Goodyear was required by standard accounting practice to recognize the 
pension gain on its balance sheet and does not argue that the pension refund 
amount should not have been shown on its books.  By including the intangible asset 
representing the pension surplus on its books as an asset, it effectively acknowledged 
that, for franchise tax purposes, the surplus was an asset that it “owned or used.”  
Therefore, the pension gain was required to be sitused and valued as property 
either within or without Ohio for purposes of determining the property factor 
required by R.C. 5733.05(A). 
 
Goodyear argues that inclusion of the words “owned or used * * * in this 
state” in R.C. 5733.05(A) implies a two-step analytical process for determination 
of the property factor numerator.  It contends that determination of the situs of 
intangible property is required if, and only if, it is first separately determined that 
the property is owned or used by the taxpayer, as ownership is determined for 
personal property tax purposes. 
 
We reject Goodyear’s suggestion that R.C. 5733.05(A) requires a two-step 
process of analysis to determine the value of property “owned or used  * * * in this 
state.” Goodyear observed that references to property “owned and used  * * * in 
 
 
this state” occur twice in R.C. 5733.05(A): the language is used not only in 
connection with calculation of the property factor, but also in providing that, “[i]n 
determining the value of intangible property, including capital investments, owned 
or used in this state by either a domestic or foreign corporation, the commissioner 
shall be guided by sections 5709.02 and 5709.03 of the Revised Code.”  However, 
in both places in R.C. 5733.05(A) where reference is made to property “owned or 
used  * * * in this state,” the words incorporate the concept that all property sitused 
in Ohio is necessarily also property either owned or used by the taxpayer in Ohio.  

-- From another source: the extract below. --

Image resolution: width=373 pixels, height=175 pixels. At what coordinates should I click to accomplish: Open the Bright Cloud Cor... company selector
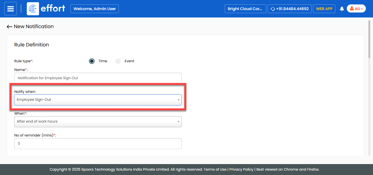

That is, value and situs are inextricably related for purposes of R.C. 5733.05(A).  If 
intangible property is owned or used in this state, then it must be sitused and 
valued in Ohio; and vice versa, if intangible property is sitused to Ohio, then it 
must be owned or used in Ohio and therefore it must be valued to Ohio. 
 
Moreover, for purposes of determination of franchise tax, Goodyear “used” 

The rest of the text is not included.